- Data for this task -
++++
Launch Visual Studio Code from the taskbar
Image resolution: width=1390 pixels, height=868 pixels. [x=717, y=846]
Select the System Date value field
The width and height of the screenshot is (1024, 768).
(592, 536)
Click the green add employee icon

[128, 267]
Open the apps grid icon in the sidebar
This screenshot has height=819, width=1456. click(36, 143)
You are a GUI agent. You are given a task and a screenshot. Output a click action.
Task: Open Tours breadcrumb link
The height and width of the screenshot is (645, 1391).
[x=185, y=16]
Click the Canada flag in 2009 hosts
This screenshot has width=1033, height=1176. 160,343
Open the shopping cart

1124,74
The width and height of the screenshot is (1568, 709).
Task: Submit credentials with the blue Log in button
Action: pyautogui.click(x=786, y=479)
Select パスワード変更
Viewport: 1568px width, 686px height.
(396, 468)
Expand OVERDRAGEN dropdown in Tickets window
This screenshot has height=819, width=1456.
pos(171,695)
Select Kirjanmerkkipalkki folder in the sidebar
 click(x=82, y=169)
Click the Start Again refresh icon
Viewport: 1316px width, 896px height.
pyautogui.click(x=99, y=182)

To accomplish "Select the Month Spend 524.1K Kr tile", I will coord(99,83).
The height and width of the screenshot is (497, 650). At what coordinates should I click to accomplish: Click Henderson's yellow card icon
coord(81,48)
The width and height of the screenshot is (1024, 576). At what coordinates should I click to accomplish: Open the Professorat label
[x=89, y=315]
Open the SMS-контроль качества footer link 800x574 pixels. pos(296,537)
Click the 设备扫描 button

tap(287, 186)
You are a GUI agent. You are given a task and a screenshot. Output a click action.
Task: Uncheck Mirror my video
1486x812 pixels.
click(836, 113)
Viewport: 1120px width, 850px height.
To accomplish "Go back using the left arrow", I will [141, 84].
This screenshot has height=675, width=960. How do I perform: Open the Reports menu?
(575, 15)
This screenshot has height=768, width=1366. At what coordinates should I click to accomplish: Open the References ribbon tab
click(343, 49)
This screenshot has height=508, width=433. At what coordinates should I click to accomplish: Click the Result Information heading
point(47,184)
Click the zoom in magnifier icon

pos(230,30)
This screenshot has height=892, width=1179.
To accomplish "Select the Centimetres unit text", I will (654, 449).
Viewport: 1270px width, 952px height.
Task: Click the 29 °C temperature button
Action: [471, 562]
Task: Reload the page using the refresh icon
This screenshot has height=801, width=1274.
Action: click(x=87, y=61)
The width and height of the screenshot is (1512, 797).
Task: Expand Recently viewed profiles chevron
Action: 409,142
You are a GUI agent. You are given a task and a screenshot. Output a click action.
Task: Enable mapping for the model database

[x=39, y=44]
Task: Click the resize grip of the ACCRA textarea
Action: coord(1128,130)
++++
- Aim of the task -
Reproduce the entries above verbatim, starting at the line containing "Viewport: 1120px width, 850px height." and ending at the line containing "Action: [471, 562]".

- Finished exercise -
Viewport: 1120px width, 850px height.
To accomplish "Go back using the left arrow", I will [141, 84].
This screenshot has height=675, width=960. How do I perform: Open the Reports menu?
(575, 15)
This screenshot has height=768, width=1366. At what coordinates should I click to accomplish: Open the References ribbon tab
click(343, 49)
This screenshot has height=508, width=433. At what coordinates should I click to accomplish: Click the Result Information heading
point(47,184)
Click the zoom in magnifier icon

pos(230,30)
This screenshot has height=892, width=1179.
To accomplish "Select the Centimetres unit text", I will (654, 449).
Viewport: 1270px width, 952px height.
Task: Click the 29 °C temperature button
Action: [471, 562]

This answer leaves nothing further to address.